-- Required work --
Reproduce, unchanged, the lines between the one holding "Given: Click the Racing de Santander crest" and the last line of the records, including both ends, but no pictures.
--- Input data Enclosed Below ---
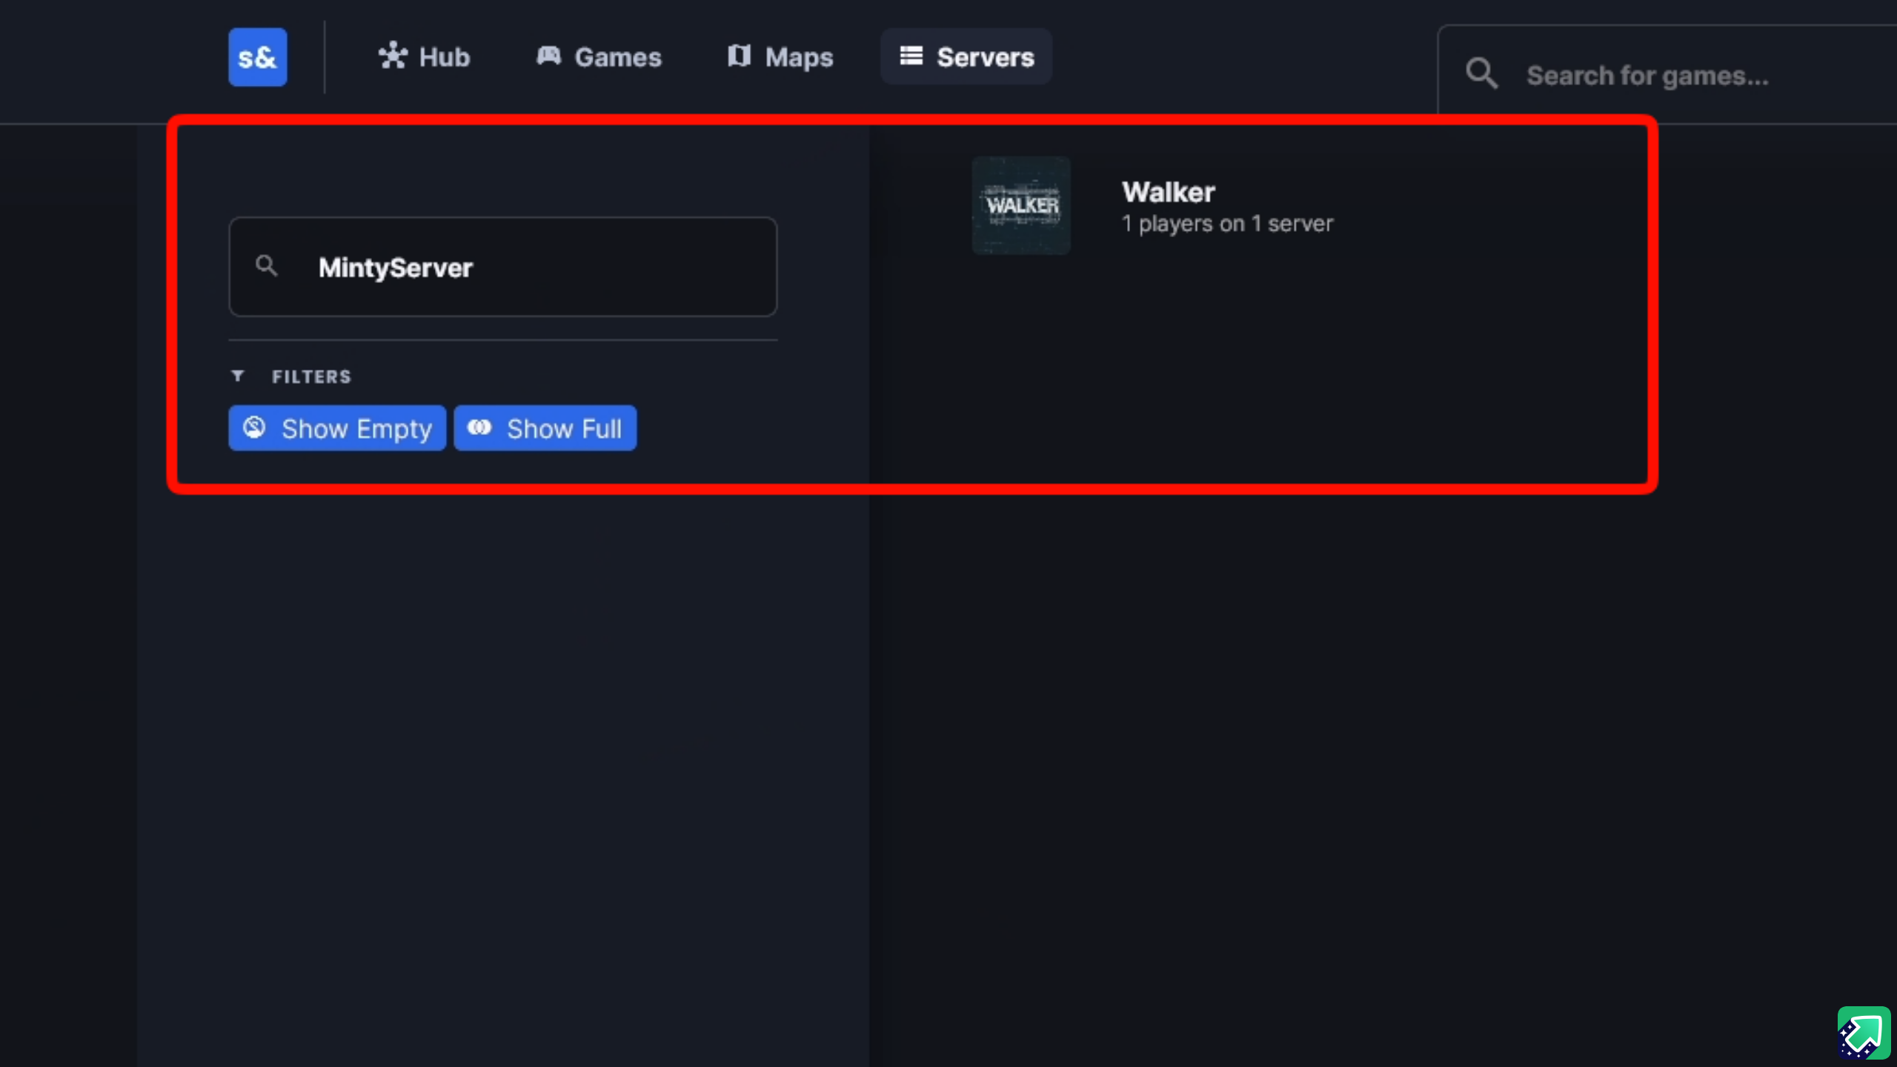
Task: Click the green arrow icon in bottom corner
Action: pyautogui.click(x=1864, y=1033)
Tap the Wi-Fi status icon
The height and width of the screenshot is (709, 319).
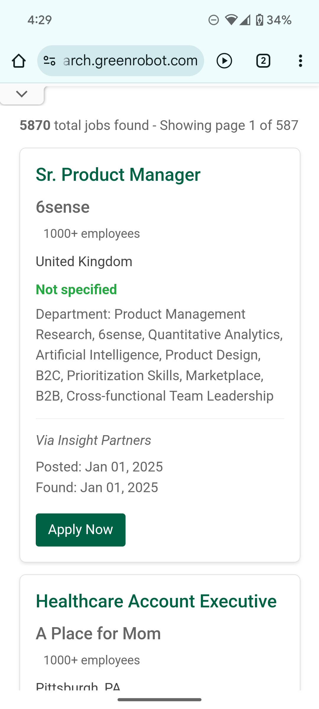[231, 20]

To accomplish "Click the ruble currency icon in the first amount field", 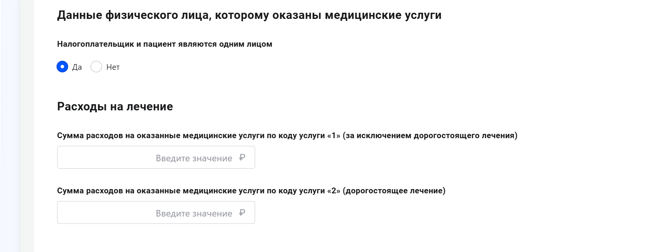I will (x=242, y=157).
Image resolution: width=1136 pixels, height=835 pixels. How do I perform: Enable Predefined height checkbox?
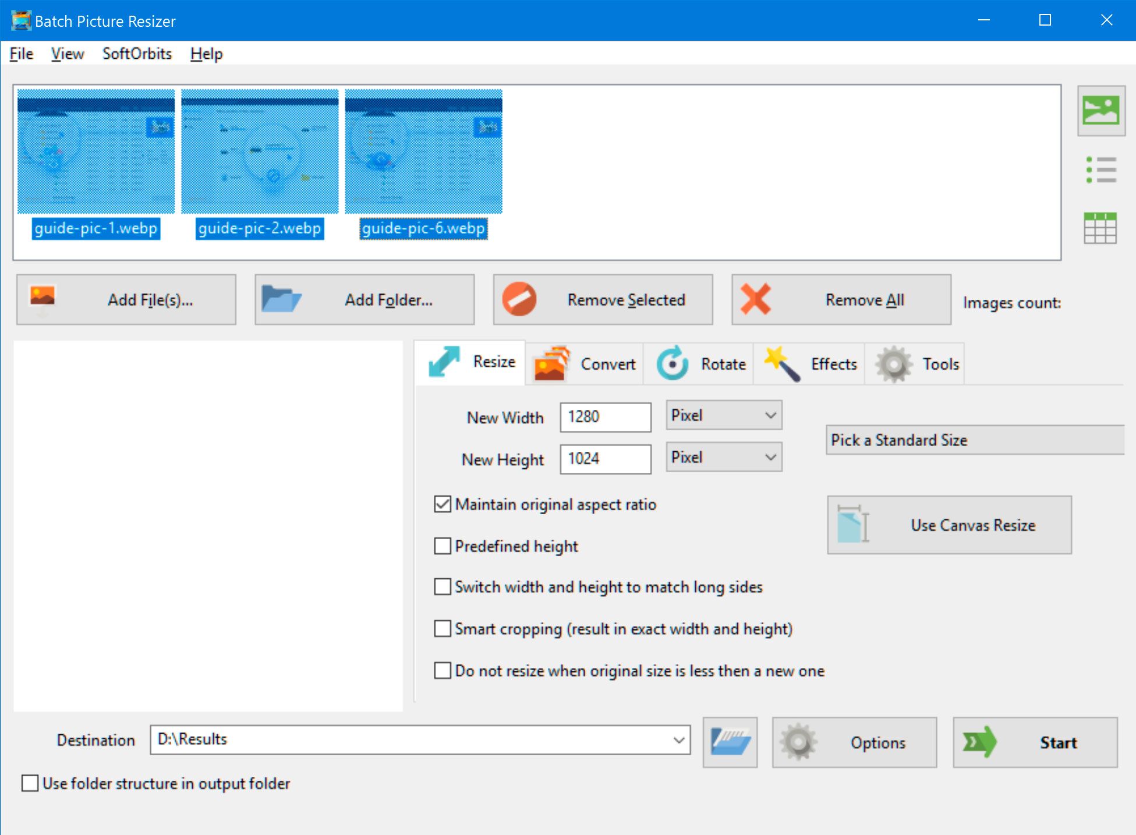point(442,546)
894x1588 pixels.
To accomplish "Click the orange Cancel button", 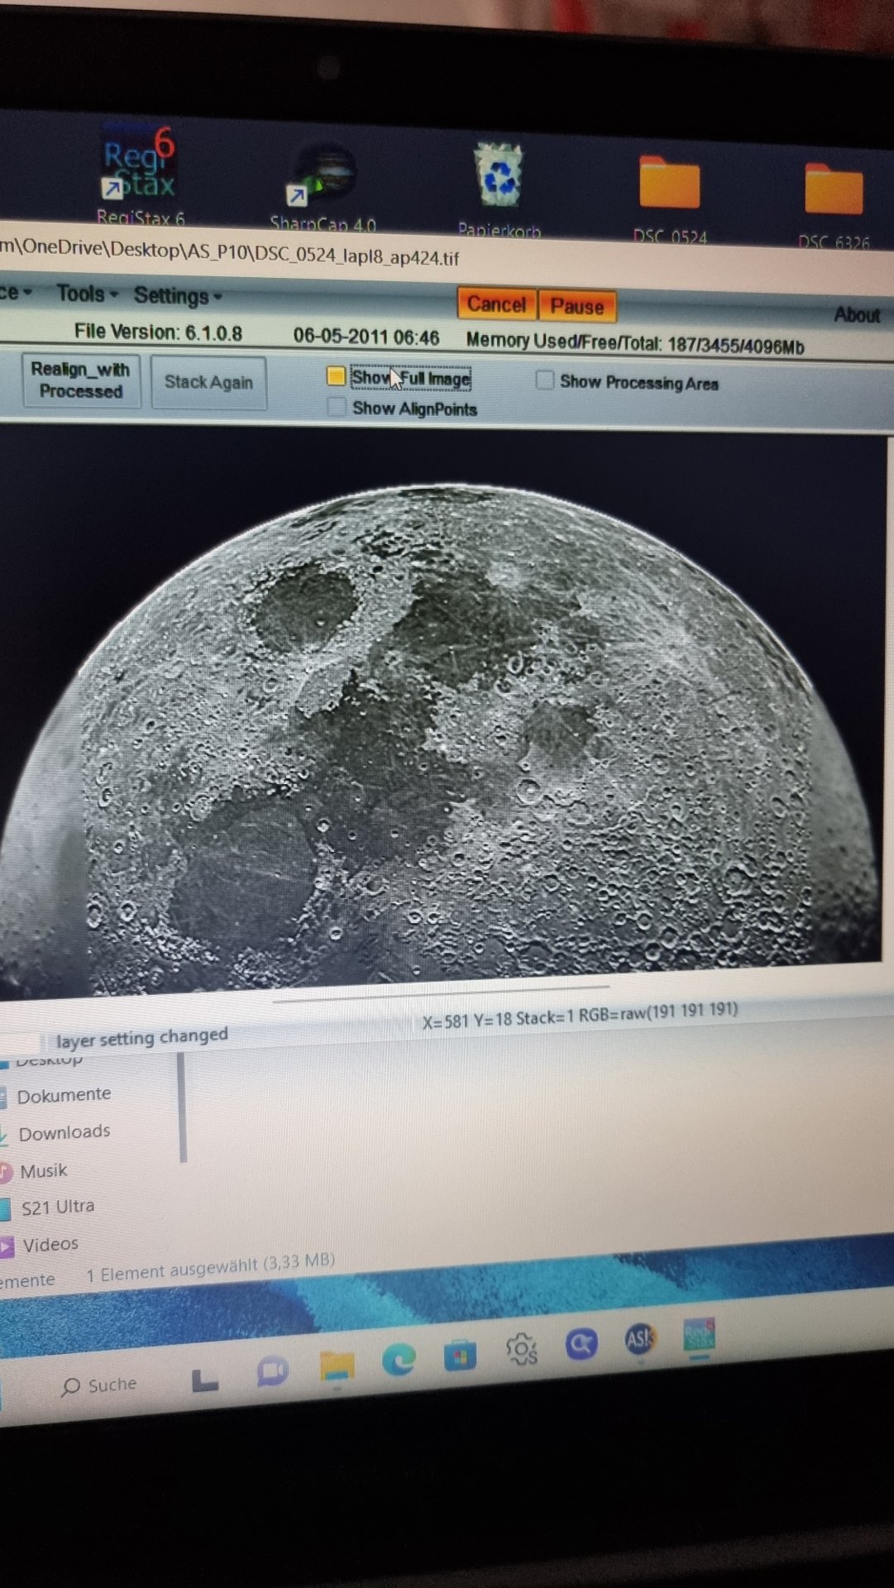I will 496,304.
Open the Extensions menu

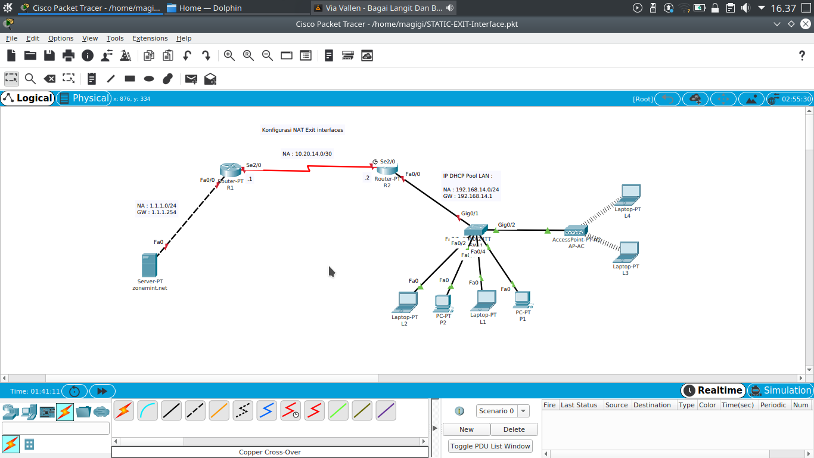coord(150,38)
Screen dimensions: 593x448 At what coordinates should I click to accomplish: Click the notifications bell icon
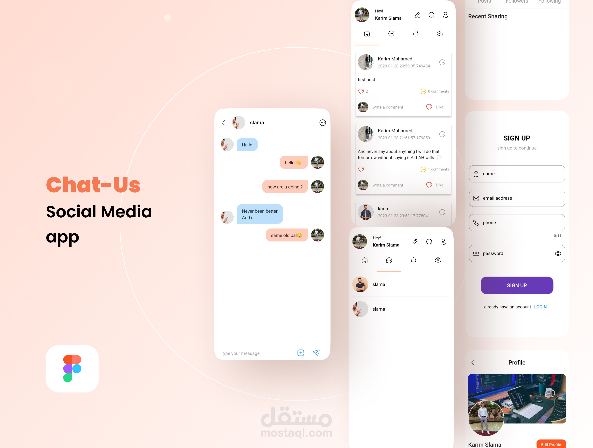coord(416,34)
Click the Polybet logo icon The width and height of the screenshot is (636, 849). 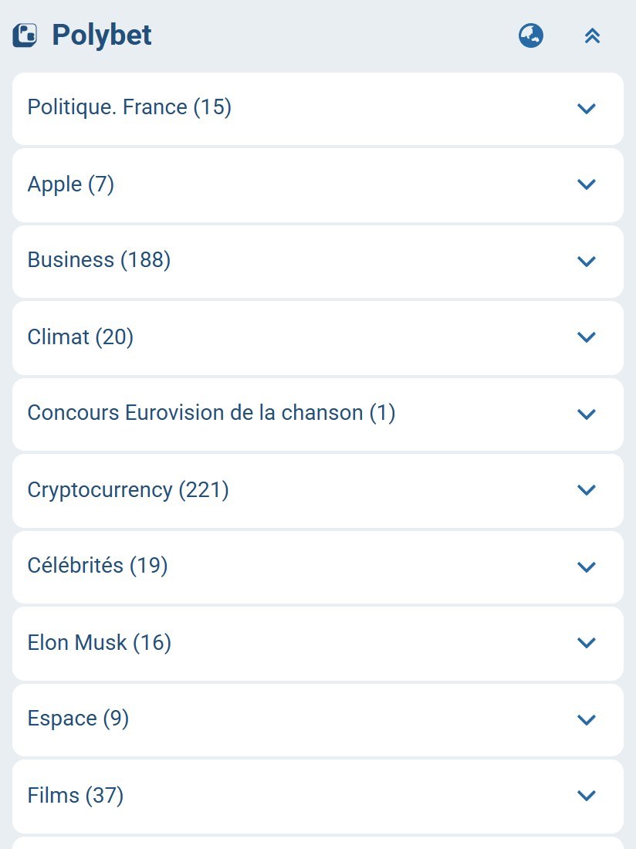pos(25,36)
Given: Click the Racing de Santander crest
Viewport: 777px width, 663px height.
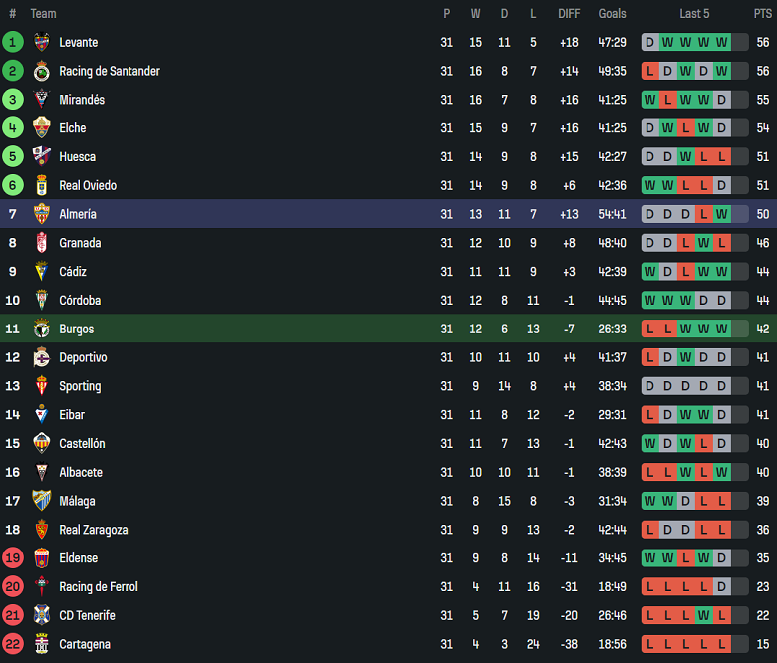Looking at the screenshot, I should (42, 71).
--- End of Enclosed Input data ---
-- Reply to the exercise --
Given: Click the Racing de Santander crest
Viewport: 777px width, 663px height.
Looking at the screenshot, I should (42, 71).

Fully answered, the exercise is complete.